Not one South African side won a Super 12 game last week
– not even in the game between two local sides
Andy Capostagno
The long faces at the Newlands press conference said it all. And then referee Andre Watson spoke. “I don’t want to be negative, guys, but this was an atrocious game of rugby. When I referee New Zealand and Australian sides they want to stay on side at all times and want you to communicate with them. Our sides just don’t respond.”
Watson was speaking about Stormers 19, Bulls 19, a result which meant that all four South African teams failed to win a Super 12 match in the third round of fixtures.
The irony was that, simply because the score was close throughout, it was actually a reasonably exciting game. The Brumbies- Sharks fixture was just embarrassing and the Waratahs-Cats encounter was a contender for worst game in the tournament’s history.
The Sharks conceded 51 points to a Brumbies team which played for 40 out of 80 minutes and threw its bench on for the last 20 in an apparent gesture not to give a few stalwarts with bottom splinters a run, but to even out proceedings for a crowd that had presumably paid money to watch a contest.
In Sydney the Waratahs and Cats lost the ball forward so regularly that a latecomer might have thought he was watching a game of American football rather than an attempt at high-quality rugby union.
Waratahs coach Ian Kennedy said it all: “The way we played, we’d have got our arses kicked by a New Zealand side.”
So what’s going on? Why has South African rugby, which five years ago was the envy of the world, suddenly imploded?
There are many ways to answer the question, but at least some of the blame must come from the top. Two years ago Nick Mallett’s Springboks won 17 games in a row and apparently everything in the garden was rosy. Except that the fundamental excellence of that team was entirely concerned with defence.

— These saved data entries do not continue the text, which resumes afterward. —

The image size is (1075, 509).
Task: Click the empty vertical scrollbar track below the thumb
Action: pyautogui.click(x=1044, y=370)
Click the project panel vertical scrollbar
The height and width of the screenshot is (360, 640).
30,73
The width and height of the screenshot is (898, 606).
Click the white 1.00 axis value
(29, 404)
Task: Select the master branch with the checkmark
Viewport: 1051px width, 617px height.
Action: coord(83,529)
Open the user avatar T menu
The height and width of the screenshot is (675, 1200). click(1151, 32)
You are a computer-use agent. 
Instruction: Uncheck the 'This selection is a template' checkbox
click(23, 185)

Joost van der Westhuizen, Henry Honiball and Pieter Muller organised a cloak of invulnerability close to the breakdowns which ensured that, however limited the attacking options might be (and frequently they were to give Joost the ball and hope for the best), they would inevitably score more points than an opposition blunted by ferociously offensive defence. When the unbeaten run came to an end against England and when, six months later, Wales also beat the Boks it was obvious that Mallett’s team lacked the one thing which no successful side can ever do without: a plan B.
At the World Cup Mallett explained his omission of playmakers such as Breyton Paulse by saying that the modern game unfairly penalises the attacking team by allowing the possibility of turnover ball.

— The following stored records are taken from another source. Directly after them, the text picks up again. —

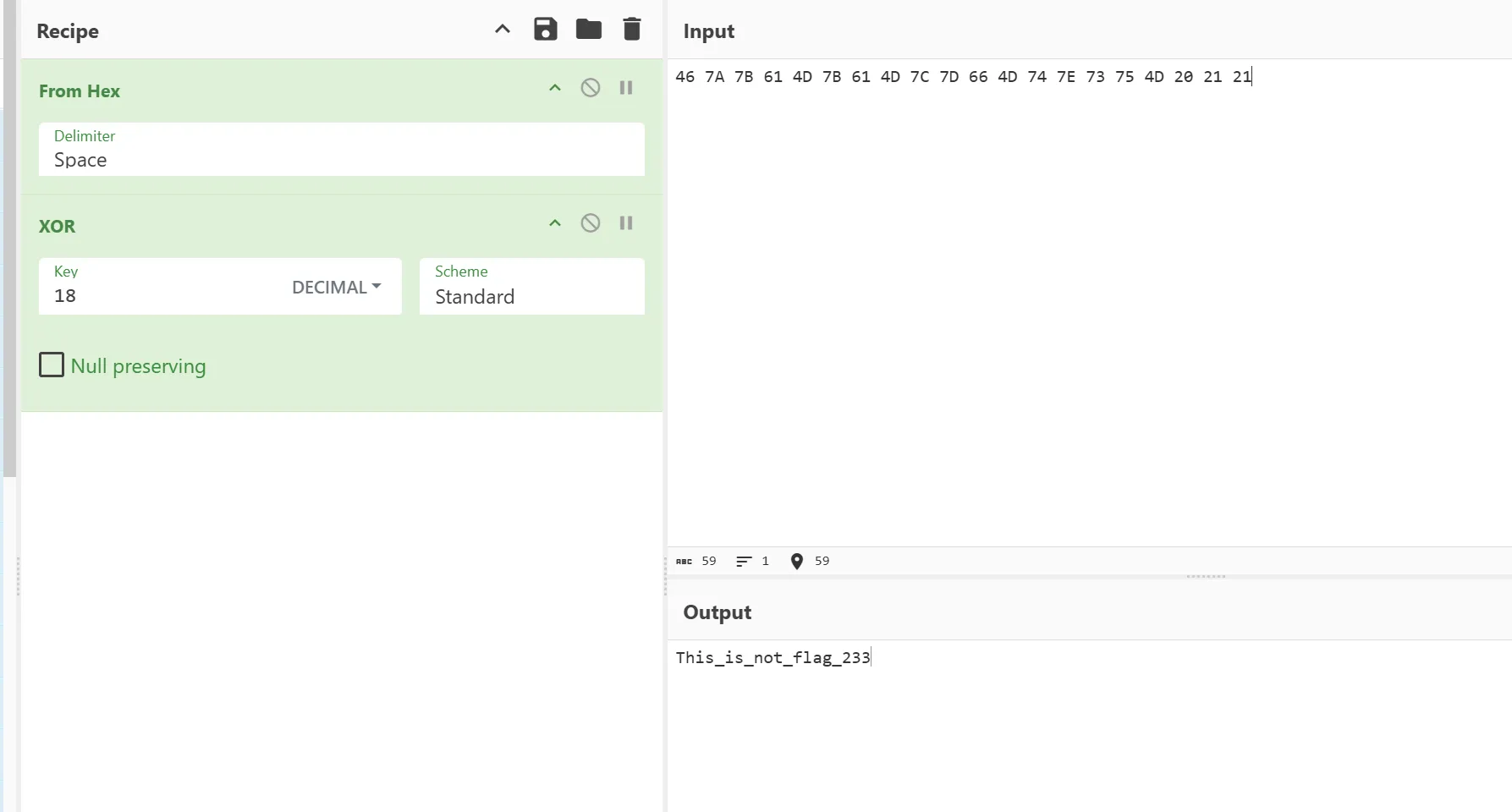The width and height of the screenshot is (1512, 812).
Task: Clear recipe with trash icon
Action: click(631, 30)
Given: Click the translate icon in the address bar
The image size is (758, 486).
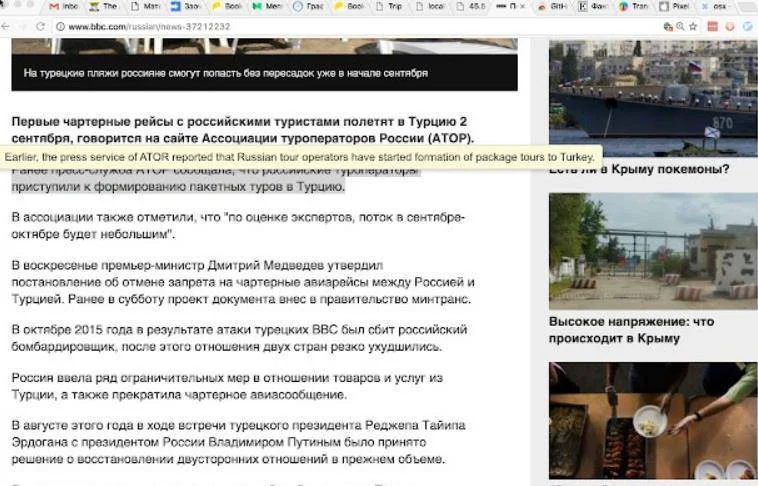Looking at the screenshot, I should [668, 27].
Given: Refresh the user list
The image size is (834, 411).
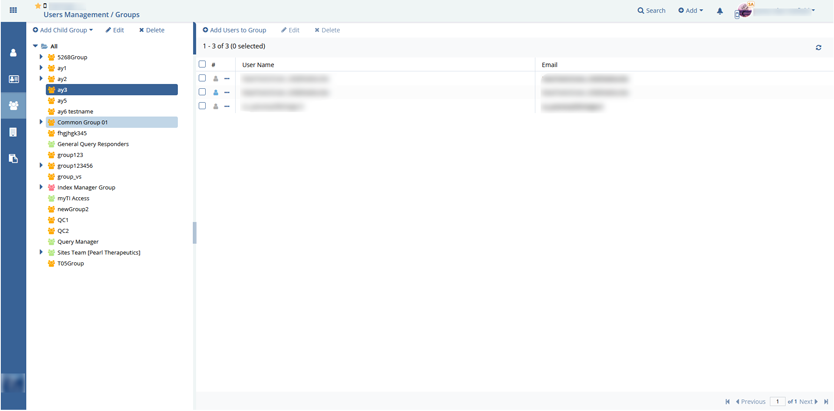Looking at the screenshot, I should [x=818, y=47].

After Saturday’s game at Newlands, Bulls coach Heyneke Meyer did not agree with Watson’s summation of the game as atrocious, saying that the defence of both teams had been outstanding.
Stormers coach Alan Solomons admitted that it was not a spectacle, but stopped short of saying that South African rugby is in crisis.
Well it needs saying, so I’ll say it: South African rugby is in crisis. Saturday’s game was much ado about bugger- all with, in the black corner, the Springbok backline coach and in the blue (white or whatever shirt the Bulls are wearing this week) corner, the Springbok forward coach.
Solomons seemed to have an attacking game plan which consisted of moving Pieter Rossouw into the fly-half channel whenever possible and asking Paulse to make fine wine out of the few drops of water that came his way on the right wing. Then, when Rossouw had singularly failed to ignite the backs, Solomons blamed and took off his fly-half, the hugely unfortunate Braam van Straaten.
Now ask yourself some questions. When Rossouw stands flatfooted at the base of a ruck or maul pondering what to do with the ball, do you worry that he may kick it over your head?
And when any South African player comes at you in broken play from a standing start with the ball tucked under his armpit, do you worry that he may pass the ball to a better placed colleague? Is there any rocket science involved here?
It’s time for South African rugby to go back to basics, for clearly the best 120 players in the country are scarcely upon nodding terms with the fact that a flat backline cannot create momentum, slow ruck ball is worse than no ball at all and it is easier to control the movement of an oval ball if you hold it in two hands.
Less than a decade ago South Africa had players of the calibre of Danie Gerber, Carel du Plessis, Naas Botha and Andre Joubert who cared nothing for stopping the opposition from playing, but seemed to know a little about the art of going forward at pace.
It is time for our administrators and coaches to acknowledge the presence of those people and ask humbly whether they might apply mouth-to-mouth resuscitation before the patient is declared not just violently ill, but very, very dead.